Visible and hidden cost of expatriation
Creating the conditions for expatriation carries unfortunate costs to the United States. Some are visible and predictable. Some are invisible yet predictable. The Law of Unintended Consequences predicts that there are other results that will follow from expatriation that will have larger effects than the predictable–yet unintended by Congress–results.
The permanent loss of tax revenue and taxpayers is an obvious cost. Someone who terminates U.S. citizenship has permanently exited the U.S. tax system for all purposes. Given the way in which it is done, the person is unlikely to re-enter the United States, at least in any permanent manner.
Future income cannot possibly be taxed in the United States. Future investment preferences will probably favor non-U.S. investments, and of course the possibility of this person returning to the United States to work or start a business is negligible. Their wealth is permanently outside the scope of the U.S. estate and gift tax system. While these taxes bring in a surprisingly small percentage of the Federal government’s annual tax revenue, something is better than nothing. (I would argue that the estate and gift taxes are more convenient as political footballs than as revenue-raisers for the Federal government).
If the expatriates are working outside the United States, creating wealth, businesses, and jobs, this benefits the country where they live and benefits the United States not at all.
This brings up a perplexingly boneheaded aspect of the exit tax laws. Someone who expatriates and is a covered expatriate (too rich, remember?) cannot make a gift to U.S. persons, or leave an inheritance to her U.S. children, without a large tax being imposed on the recipient.
Put another way, the U.S. government actively discourages an expatriate’s capital from coming back to the United States by way of gift or inheritance by her U.S. children.
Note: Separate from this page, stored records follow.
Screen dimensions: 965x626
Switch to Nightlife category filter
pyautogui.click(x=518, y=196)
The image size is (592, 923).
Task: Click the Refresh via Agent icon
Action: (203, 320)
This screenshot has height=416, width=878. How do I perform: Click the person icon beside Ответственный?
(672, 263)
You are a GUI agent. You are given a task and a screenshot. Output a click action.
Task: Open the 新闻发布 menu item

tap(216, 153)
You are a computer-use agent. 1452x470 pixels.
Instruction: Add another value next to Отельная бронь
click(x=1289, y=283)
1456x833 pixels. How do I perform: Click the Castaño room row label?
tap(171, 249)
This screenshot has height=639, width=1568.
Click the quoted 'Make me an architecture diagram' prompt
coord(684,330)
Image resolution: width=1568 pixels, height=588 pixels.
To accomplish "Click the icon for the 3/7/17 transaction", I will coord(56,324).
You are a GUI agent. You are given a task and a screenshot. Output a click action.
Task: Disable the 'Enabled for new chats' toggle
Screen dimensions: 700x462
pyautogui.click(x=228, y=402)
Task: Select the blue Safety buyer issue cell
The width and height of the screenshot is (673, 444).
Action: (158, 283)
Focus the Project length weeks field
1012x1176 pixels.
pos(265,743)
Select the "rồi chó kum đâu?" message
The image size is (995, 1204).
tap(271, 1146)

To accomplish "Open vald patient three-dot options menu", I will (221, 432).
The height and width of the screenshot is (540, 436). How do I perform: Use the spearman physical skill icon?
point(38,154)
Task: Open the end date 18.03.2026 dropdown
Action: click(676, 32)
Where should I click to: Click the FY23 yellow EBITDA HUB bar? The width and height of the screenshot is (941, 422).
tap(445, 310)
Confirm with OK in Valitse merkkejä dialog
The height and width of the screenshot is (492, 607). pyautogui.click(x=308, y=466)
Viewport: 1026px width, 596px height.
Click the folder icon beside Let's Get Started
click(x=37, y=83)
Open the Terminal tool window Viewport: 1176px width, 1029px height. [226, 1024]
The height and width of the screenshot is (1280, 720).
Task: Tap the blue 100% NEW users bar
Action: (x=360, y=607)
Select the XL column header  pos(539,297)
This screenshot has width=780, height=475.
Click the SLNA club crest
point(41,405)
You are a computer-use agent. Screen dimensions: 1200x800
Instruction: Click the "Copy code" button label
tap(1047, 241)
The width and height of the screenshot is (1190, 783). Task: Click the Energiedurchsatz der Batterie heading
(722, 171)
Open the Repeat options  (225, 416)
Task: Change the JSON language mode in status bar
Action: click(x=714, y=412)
Why should the covered expatriate leave money to her U.S. children if they must pay 35% of the inheritance as tax? Tax policy should not discourage capital inflows.
Expatriation causes a subtle goodwill loss to the United States. I travel extensively, in Asia and the Middle East as well as Europe. There is a great deal of affection for the United States in countries I visit, even places perceived as generally hostile to Americans in the U.S. media.
In no small part I attribute this to the positive effect of several million Americans living abroad. In their day-to-day lives they act as goodwill ambassadors for the United States. Why should tax policies encourage dual citizens to terminate their U.S. citizenship, and take one such goodwill ambassador out of service?
The exit tax rules are discouraging immigrants from making a commitment to the United States, I know (because I hear this from clients and counsel them to follow this path) that the possibility of the exit tax actively discourages promising individuals from seeking green cards.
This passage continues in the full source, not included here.